* _Exercise description_: What you return must match the records word for word.

START Data under study

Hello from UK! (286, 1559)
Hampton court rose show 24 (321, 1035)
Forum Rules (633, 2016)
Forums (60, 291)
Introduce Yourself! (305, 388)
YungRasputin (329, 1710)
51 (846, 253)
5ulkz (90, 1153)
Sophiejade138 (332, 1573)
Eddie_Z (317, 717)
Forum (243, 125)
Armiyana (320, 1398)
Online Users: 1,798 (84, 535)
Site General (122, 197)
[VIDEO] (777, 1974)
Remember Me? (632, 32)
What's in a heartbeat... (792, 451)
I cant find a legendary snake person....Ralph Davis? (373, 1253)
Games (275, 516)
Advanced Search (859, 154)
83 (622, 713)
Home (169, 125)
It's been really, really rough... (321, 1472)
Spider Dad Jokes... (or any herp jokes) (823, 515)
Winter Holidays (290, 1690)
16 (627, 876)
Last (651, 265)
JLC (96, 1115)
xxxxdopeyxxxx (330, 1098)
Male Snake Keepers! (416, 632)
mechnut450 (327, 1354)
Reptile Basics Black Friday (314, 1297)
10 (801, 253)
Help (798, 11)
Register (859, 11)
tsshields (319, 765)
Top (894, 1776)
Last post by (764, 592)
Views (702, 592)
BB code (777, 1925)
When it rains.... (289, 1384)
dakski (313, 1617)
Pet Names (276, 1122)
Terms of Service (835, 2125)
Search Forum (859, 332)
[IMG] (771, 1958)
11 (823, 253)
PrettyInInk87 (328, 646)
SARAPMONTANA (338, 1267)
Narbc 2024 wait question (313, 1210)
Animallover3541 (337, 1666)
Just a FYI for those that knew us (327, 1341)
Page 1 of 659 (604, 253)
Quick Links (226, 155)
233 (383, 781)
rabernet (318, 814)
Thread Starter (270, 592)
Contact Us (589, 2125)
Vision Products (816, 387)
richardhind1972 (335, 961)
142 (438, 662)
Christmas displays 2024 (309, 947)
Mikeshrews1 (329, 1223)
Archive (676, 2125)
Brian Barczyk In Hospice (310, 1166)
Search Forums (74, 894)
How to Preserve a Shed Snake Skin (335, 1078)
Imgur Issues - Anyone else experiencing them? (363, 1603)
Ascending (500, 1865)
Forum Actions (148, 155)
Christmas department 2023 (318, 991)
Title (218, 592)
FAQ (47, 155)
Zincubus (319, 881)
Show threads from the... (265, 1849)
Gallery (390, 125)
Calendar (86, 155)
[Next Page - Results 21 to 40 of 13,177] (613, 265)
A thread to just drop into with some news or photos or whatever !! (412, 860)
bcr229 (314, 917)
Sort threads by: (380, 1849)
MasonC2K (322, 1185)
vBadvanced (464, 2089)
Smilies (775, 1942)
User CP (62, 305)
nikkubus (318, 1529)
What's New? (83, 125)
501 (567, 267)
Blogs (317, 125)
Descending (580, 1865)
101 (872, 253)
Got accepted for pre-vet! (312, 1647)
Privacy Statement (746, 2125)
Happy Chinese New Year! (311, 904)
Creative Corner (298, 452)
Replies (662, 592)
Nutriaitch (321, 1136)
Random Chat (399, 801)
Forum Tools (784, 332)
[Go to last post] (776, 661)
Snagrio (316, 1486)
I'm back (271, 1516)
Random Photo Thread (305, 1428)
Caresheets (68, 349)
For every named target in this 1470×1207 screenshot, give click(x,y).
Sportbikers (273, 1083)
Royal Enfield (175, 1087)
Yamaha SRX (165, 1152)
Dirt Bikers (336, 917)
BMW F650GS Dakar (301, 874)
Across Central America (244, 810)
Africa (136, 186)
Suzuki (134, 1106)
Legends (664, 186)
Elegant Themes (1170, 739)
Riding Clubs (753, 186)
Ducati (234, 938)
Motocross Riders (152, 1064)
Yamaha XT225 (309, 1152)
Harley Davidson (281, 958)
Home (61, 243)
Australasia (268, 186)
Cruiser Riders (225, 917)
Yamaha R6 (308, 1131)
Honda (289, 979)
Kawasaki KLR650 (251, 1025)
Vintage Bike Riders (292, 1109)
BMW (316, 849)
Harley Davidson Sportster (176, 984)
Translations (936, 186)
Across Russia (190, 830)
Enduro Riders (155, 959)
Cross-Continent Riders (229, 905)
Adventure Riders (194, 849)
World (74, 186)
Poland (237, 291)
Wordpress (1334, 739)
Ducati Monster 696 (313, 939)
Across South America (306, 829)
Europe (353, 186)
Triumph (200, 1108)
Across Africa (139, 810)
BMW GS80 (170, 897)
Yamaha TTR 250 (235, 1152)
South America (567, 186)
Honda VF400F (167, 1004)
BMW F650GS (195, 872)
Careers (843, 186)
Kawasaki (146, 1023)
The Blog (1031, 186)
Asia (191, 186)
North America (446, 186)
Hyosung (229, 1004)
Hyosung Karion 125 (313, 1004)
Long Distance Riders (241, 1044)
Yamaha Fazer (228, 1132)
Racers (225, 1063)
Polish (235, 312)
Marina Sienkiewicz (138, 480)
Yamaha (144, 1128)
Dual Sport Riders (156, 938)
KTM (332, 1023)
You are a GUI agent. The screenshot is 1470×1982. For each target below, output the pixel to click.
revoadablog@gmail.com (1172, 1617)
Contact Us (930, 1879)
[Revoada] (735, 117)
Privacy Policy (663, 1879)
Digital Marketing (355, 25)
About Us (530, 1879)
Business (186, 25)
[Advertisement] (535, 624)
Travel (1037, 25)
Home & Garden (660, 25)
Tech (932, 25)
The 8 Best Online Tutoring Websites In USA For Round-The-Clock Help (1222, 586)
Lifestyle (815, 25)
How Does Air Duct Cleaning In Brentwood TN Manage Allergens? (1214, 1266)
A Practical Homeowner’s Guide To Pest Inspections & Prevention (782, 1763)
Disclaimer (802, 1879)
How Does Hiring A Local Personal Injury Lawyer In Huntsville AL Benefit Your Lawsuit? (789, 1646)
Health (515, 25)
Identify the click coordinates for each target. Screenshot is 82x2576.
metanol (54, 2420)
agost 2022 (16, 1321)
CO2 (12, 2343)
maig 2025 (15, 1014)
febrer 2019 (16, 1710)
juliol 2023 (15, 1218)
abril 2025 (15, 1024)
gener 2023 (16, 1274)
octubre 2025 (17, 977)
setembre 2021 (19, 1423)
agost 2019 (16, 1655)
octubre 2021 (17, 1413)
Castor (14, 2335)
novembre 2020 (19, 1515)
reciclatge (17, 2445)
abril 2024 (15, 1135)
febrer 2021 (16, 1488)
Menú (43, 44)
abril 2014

END Data under study

* _Exercise result_:
Hello from UK! (286, 1559)
Hampton court rose show 24 (321, 1035)
Forum Rules (633, 2016)
Forums (60, 291)
Introduce Yourself! (305, 388)
YungRasputin (329, 1710)
51 (846, 253)
5ulkz (90, 1153)
Sophiejade138 (332, 1573)
Eddie_Z (317, 717)
Forum (243, 125)
Armiyana (320, 1398)
Online Users: 1,798 (84, 535)
Site General (122, 197)
[VIDEO] (777, 1974)
Remember Me? (632, 32)
What's in a heartbeat... (792, 451)
I cant find a legendary snake person....Ralph Davis? (373, 1253)
Games (275, 516)
Advanced Search (859, 154)
83 (622, 713)
Home (169, 125)
It's been really, really rough... (321, 1472)
Spider Dad Jokes... (or any herp jokes) (823, 515)
Winter Holidays (290, 1690)
16 (627, 876)
Last (651, 265)
JLC (96, 1115)
xxxxdopeyxxxx (330, 1098)
Male Snake Keepers! (416, 632)
mechnut450 (327, 1354)
Reptile Basics Black Friday (314, 1297)
10 (801, 253)
Help (798, 11)
Register (859, 11)
tsshields (319, 765)
Top (894, 1776)
Last post by (764, 592)
Views (702, 592)
BB code (777, 1925)
When it rains.... (289, 1384)
dakski (313, 1617)
Pet Names (276, 1122)
Terms of Service (835, 2125)
Search Forum (859, 332)
[IMG] (771, 1958)
11 (823, 253)
PrettyInInk87 (328, 646)
SARAPMONTANA (338, 1267)
Narbc 2024 wait question (313, 1210)
Animallover3541 (337, 1666)
Just a FYI for those that knew us (327, 1341)
Page 1 of 659 (604, 253)
Quick Links (226, 155)
233 (383, 781)
rabernet (318, 814)
Thread Starter (270, 592)
Contact Us (589, 2125)
Vision Products (816, 387)
richardhind1972 (335, 961)
142 (438, 662)
Christmas displays 2024 (309, 947)
Mikeshrews1 (329, 1223)
Archive (676, 2125)
Brian Barczyk In Hospice (310, 1166)
Search Forums (74, 894)
How to Preserve a Shed Snake Skin (335, 1078)
Imgur Issues - Anyone else experiencing them? (363, 1603)
Ascending (500, 1865)
Forum Actions (148, 155)
Christmas department 2023 (318, 991)
Title (218, 592)
FAQ (47, 155)
Zincubus (319, 881)
Show threads from the... (265, 1849)
Gallery (390, 125)
Calendar (86, 155)
[Next Page - Results 21 to 40 of 13,177] (613, 265)
A thread to just drop into with some news or photos or whatever !! (412, 860)
bcr229 (314, 917)
Sort threads by: (380, 1849)
MasonC2K (322, 1185)
vBadvanced (464, 2089)
Smilies (775, 1942)
User CP (62, 305)
nikkubus (318, 1529)
What's New? (83, 125)
501 (567, 267)
Blogs (317, 125)
Descending (580, 1865)
101 (872, 253)
Got accepted for pre-vet! (312, 1647)
Privacy Statement (746, 2125)
Happy Chinese New Year! (311, 904)
Creative Corner (298, 452)
Replies (662, 592)
Nutriaitch (321, 1136)
Random Chat (399, 801)
Forum Tools (784, 332)
[Go to last post] (776, 661)
Snagrio (316, 1486)
I'm back (271, 1516)
Random Photo Thread (305, 1428)
Caresheets (68, 349)
For every named target in this 1470×1207 screenshot, give click(x,y).
Sportbikers (273, 1083)
Royal Enfield (175, 1087)
Yamaha SRX (165, 1152)
Dirt Bikers (336, 917)
BMW F650GS Dakar (301, 874)
Across Central America (244, 810)
Africa (136, 186)
Suzuki (134, 1106)
Legends (664, 186)
Elegant Themes (1170, 739)
Riding Clubs (753, 186)
Ducati (234, 938)
Motocross Riders (152, 1064)
Yamaha XT225 (309, 1152)
Harley Davidson (281, 958)
Home (61, 243)
Australasia (268, 186)
Cruiser Riders (225, 917)
Yamaha R6 (308, 1131)
Honda (289, 979)
Kawasaki KLR650 (251, 1025)
Vintage Bike Riders (292, 1109)
BMW (316, 849)
Harley Davidson Sportster (176, 984)
Translations (936, 186)
Across Russia (190, 830)
Enduro Riders (155, 959)
Cross-Continent Riders (229, 905)
Adventure Riders (194, 849)
World (74, 186)
Poland (237, 291)
Wordpress (1334, 739)
Ducati Monster 696 (313, 939)
Across South America (306, 829)
Europe (353, 186)
Triumph (200, 1108)
Across Africa (139, 810)
BMW GS80 (170, 897)
Yamaha TTR 250 (235, 1152)
South America (567, 186)
Honda VF400F (167, 1004)
BMW F650GS (195, 872)
Careers (843, 186)
Kawasaki (146, 1023)
The Blog (1031, 186)
Asia (191, 186)
North America (446, 186)
Hyosung (229, 1004)
Hyosung Karion 125 (313, 1004)
Long Distance Riders (241, 1044)
Yamaha Fazer (228, 1132)
Racers (225, 1063)
Polish (235, 312)
Marina Sienkiewicz (138, 480)
Yamaha (144, 1128)
Dual Sport Riders (156, 938)
KTM (332, 1023)
You are a GUI agent. The screenshot is 1470×1982. For each target below, output the pixel to click.
revoadablog@gmail.com (1172, 1617)
Contact Us (930, 1879)
[Revoada] (735, 117)
Privacy Policy (663, 1879)
Digital Marketing (355, 25)
About Us (530, 1879)
Business (186, 25)
[Advertisement] (535, 624)
Travel (1037, 25)
Home & Garden (660, 25)
Tech (932, 25)
The 8 Best Online Tutoring Websites In USA For Round-The-Clock Help (1222, 586)
Lifestyle (815, 25)
How Does Air Duct Cleaning In Brentwood TN Manage Allergens? (1214, 1266)
A Practical Homeowner’s Guide To Pest Inspections & Prevention (782, 1763)
Disclaimer (802, 1879)
How Does Hiring A Local Personal Injury Lawyer In Huntsville AL Benefit Your Lawsuit? (789, 1646)
Health (515, 25)
Identify the click coordinates for each target. Screenshot is 82x2576.
metanol (54, 2420)
agost 2022 (16, 1321)
CO2 (12, 2343)
maig 2025 (15, 1014)
febrer 2019 (16, 1710)
juliol 2023 (15, 1218)
abril 2025 (15, 1024)
gener 2023 (16, 1274)
octubre 2025 (17, 977)
setembre 2021 (19, 1423)
agost 2019 (16, 1655)
octubre 2021 (17, 1413)
Castor (14, 2335)
novembre 2020 (19, 1515)
reciclatge (17, 2445)
abril 2024 (15, 1135)
febrer 2021 (16, 1488)
Menú (43, 44)
abril 2014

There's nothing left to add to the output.